**Set exercise:**
Which lines of the data below contain the word "what"? Pick out each one and copy it.

+++ Given information +++

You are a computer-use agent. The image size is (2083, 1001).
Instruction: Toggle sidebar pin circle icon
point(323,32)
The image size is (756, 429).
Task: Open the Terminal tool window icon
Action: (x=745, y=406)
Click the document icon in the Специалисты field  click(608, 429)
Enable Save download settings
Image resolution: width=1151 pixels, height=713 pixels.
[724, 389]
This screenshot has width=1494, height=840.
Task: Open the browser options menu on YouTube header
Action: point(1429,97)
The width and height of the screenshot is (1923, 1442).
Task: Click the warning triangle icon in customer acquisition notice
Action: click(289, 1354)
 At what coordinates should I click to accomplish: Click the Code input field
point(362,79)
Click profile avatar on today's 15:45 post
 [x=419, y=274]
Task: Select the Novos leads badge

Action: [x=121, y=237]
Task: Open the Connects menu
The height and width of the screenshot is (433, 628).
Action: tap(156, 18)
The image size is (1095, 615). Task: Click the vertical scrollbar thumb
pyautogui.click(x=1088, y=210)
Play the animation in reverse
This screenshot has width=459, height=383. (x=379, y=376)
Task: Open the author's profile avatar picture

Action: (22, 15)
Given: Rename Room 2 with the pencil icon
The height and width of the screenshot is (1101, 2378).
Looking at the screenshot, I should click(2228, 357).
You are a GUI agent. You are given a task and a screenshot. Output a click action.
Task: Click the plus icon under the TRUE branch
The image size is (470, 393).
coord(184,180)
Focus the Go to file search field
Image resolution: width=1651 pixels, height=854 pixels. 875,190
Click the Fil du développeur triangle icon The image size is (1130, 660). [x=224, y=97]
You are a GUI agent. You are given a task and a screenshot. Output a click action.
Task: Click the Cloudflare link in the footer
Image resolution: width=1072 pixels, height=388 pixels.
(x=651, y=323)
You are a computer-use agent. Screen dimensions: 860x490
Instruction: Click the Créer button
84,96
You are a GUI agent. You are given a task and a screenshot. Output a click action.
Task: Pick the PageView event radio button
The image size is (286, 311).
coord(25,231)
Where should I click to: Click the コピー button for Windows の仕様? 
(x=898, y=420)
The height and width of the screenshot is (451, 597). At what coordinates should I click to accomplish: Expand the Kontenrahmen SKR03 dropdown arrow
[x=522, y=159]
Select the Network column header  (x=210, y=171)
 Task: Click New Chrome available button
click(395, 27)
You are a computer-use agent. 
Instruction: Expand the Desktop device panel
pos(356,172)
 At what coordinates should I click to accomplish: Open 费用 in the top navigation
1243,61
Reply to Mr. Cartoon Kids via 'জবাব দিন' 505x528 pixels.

+++

**Right answer:**
 At what coordinates should I click to accomplish: Click the Code input field
The height and width of the screenshot is (451, 597). At what coordinates should I click to accomplish: Expand the Kontenrahmen SKR03 dropdown arrow
 At what coordinates should I click to accomplish: Open 费用 in the top navigation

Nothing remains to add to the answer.